**** RECORD EXTRACTS

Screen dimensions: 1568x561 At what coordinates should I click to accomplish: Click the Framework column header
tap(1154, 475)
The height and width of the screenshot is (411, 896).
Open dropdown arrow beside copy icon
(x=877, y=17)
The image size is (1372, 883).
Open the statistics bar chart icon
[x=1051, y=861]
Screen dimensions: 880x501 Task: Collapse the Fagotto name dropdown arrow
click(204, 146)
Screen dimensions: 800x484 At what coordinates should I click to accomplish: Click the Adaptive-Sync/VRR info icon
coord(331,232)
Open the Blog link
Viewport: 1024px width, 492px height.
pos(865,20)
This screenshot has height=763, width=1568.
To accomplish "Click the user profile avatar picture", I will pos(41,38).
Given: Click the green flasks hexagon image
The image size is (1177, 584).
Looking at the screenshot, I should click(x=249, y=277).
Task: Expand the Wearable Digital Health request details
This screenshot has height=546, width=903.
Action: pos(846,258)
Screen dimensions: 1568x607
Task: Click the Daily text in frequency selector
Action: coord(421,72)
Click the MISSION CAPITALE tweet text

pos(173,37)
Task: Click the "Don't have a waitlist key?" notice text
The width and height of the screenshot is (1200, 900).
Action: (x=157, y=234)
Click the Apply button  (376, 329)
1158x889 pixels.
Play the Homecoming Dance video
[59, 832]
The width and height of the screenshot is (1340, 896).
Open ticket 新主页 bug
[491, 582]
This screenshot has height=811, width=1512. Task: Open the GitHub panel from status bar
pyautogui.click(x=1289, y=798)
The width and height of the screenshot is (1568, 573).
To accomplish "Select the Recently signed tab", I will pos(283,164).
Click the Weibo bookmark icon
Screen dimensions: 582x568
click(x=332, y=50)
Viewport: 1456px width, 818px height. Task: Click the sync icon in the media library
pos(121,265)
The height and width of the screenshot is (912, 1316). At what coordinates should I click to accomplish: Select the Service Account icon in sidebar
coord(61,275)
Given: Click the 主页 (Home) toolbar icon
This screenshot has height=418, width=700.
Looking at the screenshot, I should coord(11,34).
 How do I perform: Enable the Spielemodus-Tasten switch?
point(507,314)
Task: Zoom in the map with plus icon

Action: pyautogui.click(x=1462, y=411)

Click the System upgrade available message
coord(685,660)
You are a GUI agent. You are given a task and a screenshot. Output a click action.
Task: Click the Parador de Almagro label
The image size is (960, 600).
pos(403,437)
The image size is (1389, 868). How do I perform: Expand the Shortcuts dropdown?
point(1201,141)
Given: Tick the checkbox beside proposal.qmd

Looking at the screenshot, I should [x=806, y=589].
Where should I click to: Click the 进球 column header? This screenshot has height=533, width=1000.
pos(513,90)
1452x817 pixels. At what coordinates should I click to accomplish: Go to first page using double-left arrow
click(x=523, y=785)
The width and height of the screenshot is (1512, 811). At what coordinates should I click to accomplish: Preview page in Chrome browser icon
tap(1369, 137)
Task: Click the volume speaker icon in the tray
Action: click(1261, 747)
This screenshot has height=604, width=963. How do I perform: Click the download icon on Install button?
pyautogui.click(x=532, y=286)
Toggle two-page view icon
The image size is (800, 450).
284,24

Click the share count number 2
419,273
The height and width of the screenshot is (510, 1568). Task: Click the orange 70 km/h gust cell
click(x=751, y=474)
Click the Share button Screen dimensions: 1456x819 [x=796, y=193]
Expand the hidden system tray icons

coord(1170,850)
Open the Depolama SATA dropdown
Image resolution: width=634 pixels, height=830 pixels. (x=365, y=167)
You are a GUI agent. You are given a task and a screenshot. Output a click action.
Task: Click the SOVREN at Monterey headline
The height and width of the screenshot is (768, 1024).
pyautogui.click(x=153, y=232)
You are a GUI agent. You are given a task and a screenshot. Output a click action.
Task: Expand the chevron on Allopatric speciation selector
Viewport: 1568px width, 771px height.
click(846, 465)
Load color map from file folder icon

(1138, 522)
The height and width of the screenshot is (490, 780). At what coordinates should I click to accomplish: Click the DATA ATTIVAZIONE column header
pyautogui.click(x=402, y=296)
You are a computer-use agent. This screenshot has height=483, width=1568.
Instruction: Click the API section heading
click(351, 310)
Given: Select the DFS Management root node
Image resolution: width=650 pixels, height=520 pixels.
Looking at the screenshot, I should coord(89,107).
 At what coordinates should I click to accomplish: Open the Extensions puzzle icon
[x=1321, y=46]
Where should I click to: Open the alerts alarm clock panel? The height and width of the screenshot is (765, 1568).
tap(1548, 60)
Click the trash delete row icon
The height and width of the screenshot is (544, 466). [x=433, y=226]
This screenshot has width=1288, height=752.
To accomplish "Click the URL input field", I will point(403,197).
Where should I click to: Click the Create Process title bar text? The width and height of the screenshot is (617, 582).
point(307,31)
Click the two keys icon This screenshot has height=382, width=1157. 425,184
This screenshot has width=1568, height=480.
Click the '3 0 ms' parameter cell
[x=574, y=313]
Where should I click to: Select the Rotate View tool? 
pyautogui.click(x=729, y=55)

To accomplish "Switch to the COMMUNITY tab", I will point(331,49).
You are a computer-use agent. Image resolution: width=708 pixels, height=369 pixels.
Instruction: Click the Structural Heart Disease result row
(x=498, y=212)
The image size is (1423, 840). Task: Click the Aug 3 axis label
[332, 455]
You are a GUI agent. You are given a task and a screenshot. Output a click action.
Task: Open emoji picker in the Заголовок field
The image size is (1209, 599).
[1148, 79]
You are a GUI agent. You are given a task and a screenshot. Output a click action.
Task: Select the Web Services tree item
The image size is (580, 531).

********

Substitute "Launch" for every "Open" in the lines from the start of the material through the line holding "Action: coord(421,72)", inclusive. Reproduce only those lines and leave everything else unchanged.

=== COMPLETE ANSWER ===
Screen dimensions: 1568x561 At what coordinates should I click to accomplish: Click the Framework column header
tap(1154, 475)
The height and width of the screenshot is (411, 896).
Launch dropdown arrow beside copy icon
(x=877, y=17)
The image size is (1372, 883).
Launch the statistics bar chart icon
[x=1051, y=861]
Screen dimensions: 880x501 Task: Collapse the Fagotto name dropdown arrow
click(204, 146)
Screen dimensions: 800x484 At what coordinates should I click to accomplish: Click the Adaptive-Sync/VRR info icon
coord(331,232)
Launch the Blog link
Viewport: 1024px width, 492px height.
pos(865,20)
This screenshot has height=763, width=1568.
To accomplish "Click the user profile avatar picture", I will pos(41,38).
Given: Click the green flasks hexagon image
The image size is (1177, 584).
Looking at the screenshot, I should click(x=249, y=277).
Task: Expand the Wearable Digital Health request details
This screenshot has height=546, width=903.
Action: pos(846,258)
Screen dimensions: 1568x607
Task: Click the Daily text in frequency selector
Action: coord(421,72)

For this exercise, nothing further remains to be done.